A propos de la Chartreuse de Parme, que j’ai eu grand plaisir à relire, je voudrais dire deux mots d’un passage relatif à Milan le 15 mai 1796 (au début du Livre premier), ville dans laquelle « le général Bonaparte fit son entrée à la tête de cette jeune armée qui venait de passer le pont de Lodi, et d’apprendre au monde qu’après tant de siècles César et Alexandre avaient un successeur ». Rien que dans cette phrase on découvre l’admiration qu’avait Beyle pour le génie militaire de Napoléon Bonaparte! En outre cet amoureux de l’Italie ne supportait pas que le duché de Milan, que l’Autriche avait récupéré lors du traité d’Utrecht (1713), fût toujours sous la domination de « Sa Majesté Impériale et Royale » l’empereur d’Autriche et roi de Hongrie, en fait le dernier roi des Romains puisque le Saint-Empire romain germanique fut dissous par François II en 1806. Voilà pourquoi aussi Beyle écrivait, qu’après être plongés dans une nuit profonde, les Lombards « renversèrent leurs statues, et tout à coup ils se trouvèrent inondés de lumière », attitude des peuples trop longtemps soumis.

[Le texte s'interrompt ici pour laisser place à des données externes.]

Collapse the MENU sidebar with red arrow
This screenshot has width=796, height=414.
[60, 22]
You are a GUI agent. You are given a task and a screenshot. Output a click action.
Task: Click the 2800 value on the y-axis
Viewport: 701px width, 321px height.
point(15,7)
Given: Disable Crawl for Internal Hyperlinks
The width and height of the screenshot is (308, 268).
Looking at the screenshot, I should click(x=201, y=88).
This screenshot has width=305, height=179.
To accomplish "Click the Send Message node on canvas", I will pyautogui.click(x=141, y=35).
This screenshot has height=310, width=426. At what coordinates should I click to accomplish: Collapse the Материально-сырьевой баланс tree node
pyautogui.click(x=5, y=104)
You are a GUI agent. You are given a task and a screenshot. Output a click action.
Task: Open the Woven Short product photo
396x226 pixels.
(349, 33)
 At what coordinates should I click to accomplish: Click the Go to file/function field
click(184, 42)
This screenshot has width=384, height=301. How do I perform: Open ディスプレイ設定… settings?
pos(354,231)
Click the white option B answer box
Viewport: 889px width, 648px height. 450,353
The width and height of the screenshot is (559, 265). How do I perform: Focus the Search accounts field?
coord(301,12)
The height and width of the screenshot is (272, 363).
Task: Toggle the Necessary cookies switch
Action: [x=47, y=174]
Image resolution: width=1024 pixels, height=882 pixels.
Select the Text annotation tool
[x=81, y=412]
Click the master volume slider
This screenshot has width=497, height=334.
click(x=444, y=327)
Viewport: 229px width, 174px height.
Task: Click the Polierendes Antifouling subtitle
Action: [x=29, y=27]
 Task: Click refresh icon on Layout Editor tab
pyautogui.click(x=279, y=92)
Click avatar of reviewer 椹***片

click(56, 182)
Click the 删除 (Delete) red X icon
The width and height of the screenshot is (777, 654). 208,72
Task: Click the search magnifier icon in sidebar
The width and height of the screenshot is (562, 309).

Fermons la parenthèse pour noter que cette admiration de Beyle-Stendhal pour Bonaparte, j’ai bien dit Bonaparte et non Napoléon qu’il a fini par considérer comme un tyran, allait tellement loin qu’il écrivit, toujours dans ce morceau, que les soldats avaient souffert « depuis deux ans dans les montagnes du pays de Gênes » parce qu’ils étaient retenus « par de vieux généraux imbéciles ». C’était quand même faire bon marché de ces généraux, parmi lesquels Scherer qui avait participé très jeune à la bataille de Valmy, et qui avait remporté le 23 novembre 1795 la victoire de Loano, avec pour lieutenants des hommes comme Masséna et Sérurier, deux des plus brillants généraux de Napoléon. Cela étant le personnage imaginaire de Beyle parlait en homme qui avait été immédiatement conquis par l’aura et le prestige de Bonaparte. On retrouve d’ailleurs ce contraste entre la description qui est faite du futur empereur et de ses prédécesseurs en Italie, dans les écrits de Stendhal lui-même, Vie de Napoléon (1817-1818) composée à Milan, et Taine dans Les Origines de la France contemporaine - le Régime moderne (1893).
Toujours dans le même livre, au chapitre III, dans un récit relatif à la bataille de Waterloo, on voit Fabrice del Dongo, enthousiaste à propos de Napoléon, la tête et le cœur plein d’un idéal épique, réaliser à quel point il lui serait difficile de se battre, compte tenu de son manque de formation au métier militaire. Cela étant, cet épisode peu glorieux permet à Stendhal de montrer qu’un idéaliste qui rencontre la réalité, devient vite un idéaliste qui voit l’homme tel qu’il est. Certains appellent cela un réalisme éclairé, même si l’ironie apparaît un peu trop fortement. Toutes ces remarques font de Beyle-Stendahl un de nos plus grands romanciers, même si l’admiration que certains professent à son égard apparaît un peu exagérée, en opposition totale avec le jugement que lui ont porté ses contemporains…qui ne le connaissaient pas.